### [SUPPLIED INFORMATION]

______________________________

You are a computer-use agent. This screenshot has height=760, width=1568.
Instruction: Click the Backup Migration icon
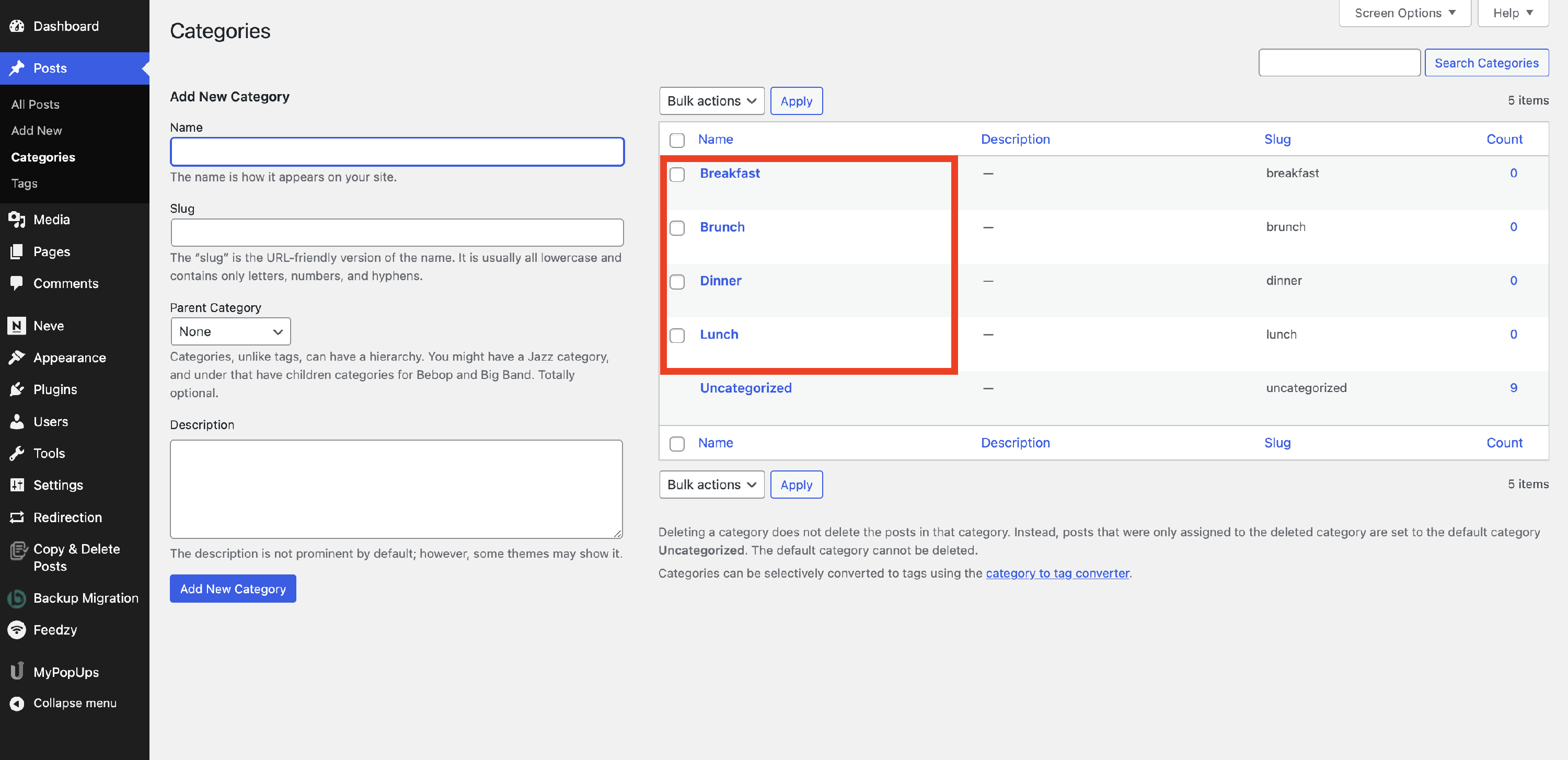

______________________________

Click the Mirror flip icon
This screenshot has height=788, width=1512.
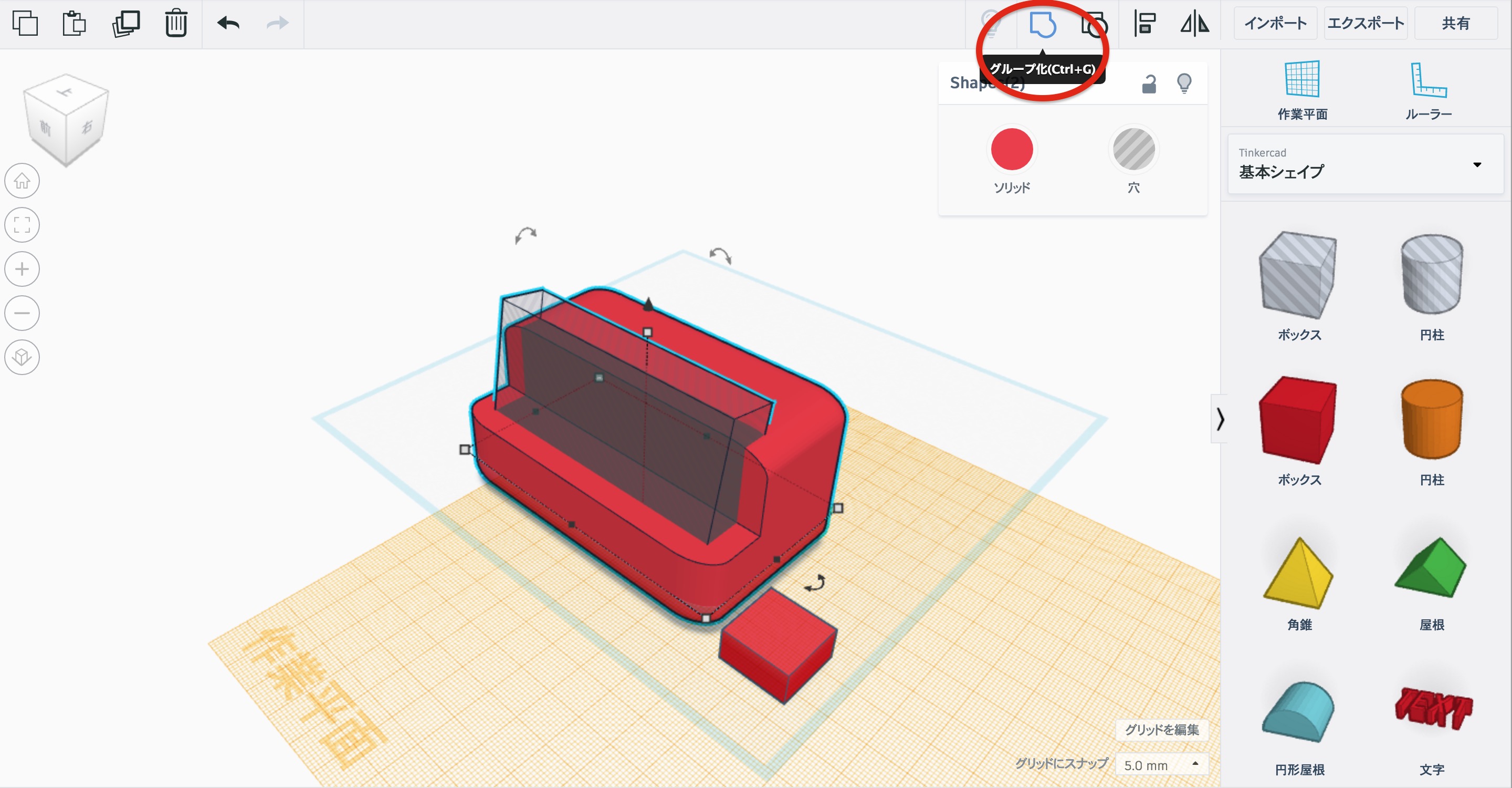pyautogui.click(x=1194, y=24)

______________________________

### [PROBLEM DETAILS]
Using the entries above, give back exactly the line containing "You are a computer-use", the line containing "Instruction: Click the Backup Migration icon", and every line between them, and nothing else.

### [COMPLETED TASK]
You are a computer-use agent. This screenshot has height=760, width=1568.
Instruction: Click the Backup Migration icon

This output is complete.